WHAT IS NEEDED
Starting from the first line, transcribe the whole listing exactly.

RECORDED INFORMATION
^^^^
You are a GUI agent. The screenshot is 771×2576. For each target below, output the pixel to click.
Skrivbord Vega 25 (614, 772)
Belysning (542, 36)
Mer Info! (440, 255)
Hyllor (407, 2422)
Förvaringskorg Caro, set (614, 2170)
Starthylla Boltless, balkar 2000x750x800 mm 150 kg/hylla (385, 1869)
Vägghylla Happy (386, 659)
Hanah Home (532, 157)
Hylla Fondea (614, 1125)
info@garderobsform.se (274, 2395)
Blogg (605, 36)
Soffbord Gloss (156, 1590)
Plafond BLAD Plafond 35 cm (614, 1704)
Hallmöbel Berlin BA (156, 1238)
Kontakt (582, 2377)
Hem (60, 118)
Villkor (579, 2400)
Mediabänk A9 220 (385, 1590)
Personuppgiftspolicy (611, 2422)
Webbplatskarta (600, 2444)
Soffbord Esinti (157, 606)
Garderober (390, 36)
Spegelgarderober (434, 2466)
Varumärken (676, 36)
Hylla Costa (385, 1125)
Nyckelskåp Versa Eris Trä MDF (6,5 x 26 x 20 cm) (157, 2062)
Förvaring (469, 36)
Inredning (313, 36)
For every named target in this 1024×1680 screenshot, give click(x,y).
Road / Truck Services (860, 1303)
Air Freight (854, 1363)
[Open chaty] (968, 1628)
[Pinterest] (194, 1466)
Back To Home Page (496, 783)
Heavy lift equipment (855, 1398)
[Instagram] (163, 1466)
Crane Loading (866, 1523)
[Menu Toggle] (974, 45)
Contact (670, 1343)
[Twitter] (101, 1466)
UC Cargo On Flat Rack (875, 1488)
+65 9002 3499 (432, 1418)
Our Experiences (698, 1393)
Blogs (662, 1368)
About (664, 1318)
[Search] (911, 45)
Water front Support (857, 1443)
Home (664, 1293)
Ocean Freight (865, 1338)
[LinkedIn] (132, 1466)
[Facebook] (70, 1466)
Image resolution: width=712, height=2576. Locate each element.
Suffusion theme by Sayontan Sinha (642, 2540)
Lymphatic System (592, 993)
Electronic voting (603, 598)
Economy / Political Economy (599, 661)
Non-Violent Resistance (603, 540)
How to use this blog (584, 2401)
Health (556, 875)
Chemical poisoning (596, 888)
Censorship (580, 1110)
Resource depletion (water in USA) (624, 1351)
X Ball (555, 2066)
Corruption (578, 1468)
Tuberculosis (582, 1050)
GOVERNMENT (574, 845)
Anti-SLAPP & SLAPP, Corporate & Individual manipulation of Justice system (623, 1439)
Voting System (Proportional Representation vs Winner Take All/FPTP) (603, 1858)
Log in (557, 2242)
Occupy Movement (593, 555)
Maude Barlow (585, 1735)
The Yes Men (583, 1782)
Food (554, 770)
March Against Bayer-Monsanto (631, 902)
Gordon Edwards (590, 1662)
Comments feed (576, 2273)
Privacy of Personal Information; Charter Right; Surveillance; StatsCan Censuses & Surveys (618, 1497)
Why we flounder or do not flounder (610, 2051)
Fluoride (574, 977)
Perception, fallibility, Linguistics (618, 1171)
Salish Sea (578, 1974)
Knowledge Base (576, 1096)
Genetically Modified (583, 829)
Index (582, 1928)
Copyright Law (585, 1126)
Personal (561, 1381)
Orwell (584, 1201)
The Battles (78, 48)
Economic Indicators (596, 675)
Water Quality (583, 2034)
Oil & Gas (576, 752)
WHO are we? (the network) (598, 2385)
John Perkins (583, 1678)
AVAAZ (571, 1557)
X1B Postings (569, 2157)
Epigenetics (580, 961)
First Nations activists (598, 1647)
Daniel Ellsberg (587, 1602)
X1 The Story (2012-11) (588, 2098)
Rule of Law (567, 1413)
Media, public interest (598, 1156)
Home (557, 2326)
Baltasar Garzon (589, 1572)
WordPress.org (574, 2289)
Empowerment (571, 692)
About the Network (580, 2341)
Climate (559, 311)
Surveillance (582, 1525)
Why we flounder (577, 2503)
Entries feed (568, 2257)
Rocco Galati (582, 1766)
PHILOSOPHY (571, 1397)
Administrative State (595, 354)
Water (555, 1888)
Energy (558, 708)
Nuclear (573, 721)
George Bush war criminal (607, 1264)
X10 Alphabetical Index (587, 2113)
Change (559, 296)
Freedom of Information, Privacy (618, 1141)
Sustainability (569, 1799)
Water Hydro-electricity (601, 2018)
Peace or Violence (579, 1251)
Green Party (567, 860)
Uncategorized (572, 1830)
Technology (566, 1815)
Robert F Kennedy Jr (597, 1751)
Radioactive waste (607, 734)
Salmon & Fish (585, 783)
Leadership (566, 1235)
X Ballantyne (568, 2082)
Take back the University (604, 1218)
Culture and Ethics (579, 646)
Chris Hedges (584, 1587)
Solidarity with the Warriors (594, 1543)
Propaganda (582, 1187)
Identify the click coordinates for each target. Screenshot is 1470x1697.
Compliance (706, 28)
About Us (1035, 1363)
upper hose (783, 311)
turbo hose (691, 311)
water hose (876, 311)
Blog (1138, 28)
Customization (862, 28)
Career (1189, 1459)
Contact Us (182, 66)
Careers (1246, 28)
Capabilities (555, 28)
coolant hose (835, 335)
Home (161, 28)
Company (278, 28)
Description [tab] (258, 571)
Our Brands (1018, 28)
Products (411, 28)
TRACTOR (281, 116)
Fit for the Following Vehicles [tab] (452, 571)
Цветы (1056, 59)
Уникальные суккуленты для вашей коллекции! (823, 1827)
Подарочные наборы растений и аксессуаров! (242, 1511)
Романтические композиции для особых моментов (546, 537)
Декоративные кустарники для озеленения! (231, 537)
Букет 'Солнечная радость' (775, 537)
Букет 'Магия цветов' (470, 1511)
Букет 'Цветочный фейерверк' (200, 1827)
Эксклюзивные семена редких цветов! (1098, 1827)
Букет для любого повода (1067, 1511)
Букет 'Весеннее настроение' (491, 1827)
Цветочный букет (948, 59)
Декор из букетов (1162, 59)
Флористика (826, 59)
^^^^
EXERCISE RESPONSE
You are a GUI agent. The screenshot is 771×2576. For each target below, output the pixel to click.
Skrivbord Vega 25 (614, 772)
Belysning (542, 36)
Mer Info! (440, 255)
Hyllor (407, 2422)
Förvaringskorg Caro, set (614, 2170)
Starthylla Boltless, balkar 2000x750x800 mm 150 kg/hylla (385, 1869)
Vägghylla Happy (386, 659)
Hanah Home (532, 157)
Hylla Fondea (614, 1125)
info@garderobsform.se (274, 2395)
Blogg (605, 36)
Soffbord Gloss (156, 1590)
Plafond BLAD Plafond 35 cm (614, 1704)
Hallmöbel Berlin BA (156, 1238)
Kontakt (582, 2377)
Hem (60, 118)
Villkor (579, 2400)
Mediabänk A9 220 (385, 1590)
Personuppgiftspolicy (611, 2422)
Webbplatskarta (600, 2444)
Soffbord Esinti (157, 606)
Garderober (390, 36)
Spegelgarderober (434, 2466)
Varumärken (676, 36)
Hylla Costa (385, 1125)
Nyckelskåp Versa Eris Trä MDF (6,5 x 26 x 20 cm) (157, 2062)
Förvaring (469, 36)
Inredning (313, 36)
For every named target in this 1024×1680 screenshot, give click(x,y).
Road / Truck Services (860, 1303)
Air Freight (854, 1363)
[Open chaty] (968, 1628)
[Pinterest] (194, 1466)
Back To Home Page (496, 783)
Heavy lift equipment (855, 1398)
[Instagram] (163, 1466)
Crane Loading (866, 1523)
[Menu Toggle] (974, 45)
Contact (670, 1343)
[Twitter] (101, 1466)
UC Cargo On Flat Rack (875, 1488)
+65 9002 3499 (432, 1418)
Our Experiences (698, 1393)
Blogs (662, 1368)
About (664, 1318)
[Search] (911, 45)
Water front Support (857, 1443)
Home (664, 1293)
Ocean Freight (865, 1338)
[LinkedIn] (132, 1466)
[Facebook] (70, 1466)
Image resolution: width=712, height=2576. Locate each element.
Suffusion theme by Sayontan Sinha (642, 2540)
Lymphatic System (592, 993)
Electronic voting (603, 598)
Economy / Political Economy (599, 661)
Non-Violent Resistance (603, 540)
How to use this blog (584, 2401)
Health (556, 875)
Chemical poisoning (596, 888)
Censorship (580, 1110)
Resource depletion (water in USA) (624, 1351)
X Ball (555, 2066)
Corruption (578, 1468)
Tuberculosis (582, 1050)
GOVERNMENT (574, 845)
Anti-SLAPP & SLAPP, Corporate & Individual manipulation of Justice system (623, 1439)
Voting System (Proportional Representation vs Winner Take All/FPTP) (603, 1858)
Log in (557, 2242)
Occupy Movement (593, 555)
Maude Barlow (585, 1735)
The Yes Men (583, 1782)
Food (554, 770)
March Against Bayer-Monsanto (631, 902)
Gordon Edwards (590, 1662)
Comments feed (576, 2273)
Privacy of Personal Information; Charter Right; Surveillance; StatsCan Censuses & Surveys (618, 1497)
Why we flounder or do not flounder (610, 2051)
Fluoride (574, 977)
Perception, fallibility, Linguistics (618, 1171)
Salish Sea (578, 1974)
Knowledge Base (576, 1096)
Genetically Modified (583, 829)
Index (582, 1928)
Copyright Law (585, 1126)
Personal (561, 1381)
Orwell (584, 1201)
The Battles (78, 48)
Economic Indicators (596, 675)
Water Quality (583, 2034)
Oil & Gas (576, 752)
WHO are we? (the network) (598, 2385)
John Perkins (583, 1678)
AVAAZ (571, 1557)
X1B Postings (569, 2157)
Epigenetics (580, 961)
First Nations activists (598, 1647)
Daniel Ellsberg (587, 1602)
X1 The Story (2012-11) (588, 2098)
Rule of Law (567, 1413)
Media, public interest (598, 1156)
Home (557, 2326)
Baltasar Garzon (589, 1572)
WordPress.org (574, 2289)
Empowerment (571, 692)
About the Network (580, 2341)
Climate (559, 311)
Surveillance (582, 1525)
Why we flounder (577, 2503)
Entries feed (568, 2257)
Rocco Galati (582, 1766)
PHILOSOPHY (571, 1397)
Administrative State (595, 354)
Water (555, 1888)
Energy (558, 708)
Nuclear (573, 721)
George Bush war criminal (607, 1264)
X10 Alphabetical Index (587, 2113)
Change (559, 296)
Freedom of Information, Privacy (618, 1141)
Sustainability (569, 1799)
Water Hydro-electricity (601, 2018)
Peace or Violence (579, 1251)
Green Party (567, 860)
Uncategorized (572, 1830)
Technology (566, 1815)
Robert F Kennedy Jr (597, 1751)
Radioactive waste (607, 734)
Salmon & Fish (585, 783)
Leadership (566, 1235)
X Ballantyne (568, 2082)
Take back the University (604, 1218)
Culture and Ethics (579, 646)
Chris Hedges (584, 1587)
Solidarity with the Warriors (594, 1543)
Propaganda (582, 1187)
Identify the click coordinates for each target. Screenshot is 1470x1697.
Compliance (706, 28)
About Us (1035, 1363)
upper hose (783, 311)
turbo hose (691, 311)
water hose (876, 311)
Blog (1138, 28)
Customization (862, 28)
Career (1189, 1459)
Contact Us (182, 66)
Careers (1246, 28)
Capabilities (555, 28)
coolant hose (835, 335)
Home (161, 28)
Company (278, 28)
Description [tab] (258, 571)
Our Brands (1018, 28)
Products (411, 28)
TRACTOR (281, 116)
Fit for the Following Vehicles [tab] (452, 571)
Цветы (1056, 59)
Уникальные суккуленты для вашей коллекции! (823, 1827)
Подарочные наборы растений и аксессуаров! (242, 1511)
Романтические композиции для особых моментов (546, 537)
Декоративные кустарники для озеленения! (231, 537)
Букет 'Солнечная радость' (775, 537)
Букет 'Магия цветов' (470, 1511)
Букет 'Цветочный фейерверк' (200, 1827)
Эксклюзивные семена редких цветов! (1098, 1827)
Букет для любого повода (1067, 1511)
Букет 'Весеннее настроение' (491, 1827)
Цветочный букет (948, 59)
Декор из букетов (1162, 59)
Флористика (826, 59)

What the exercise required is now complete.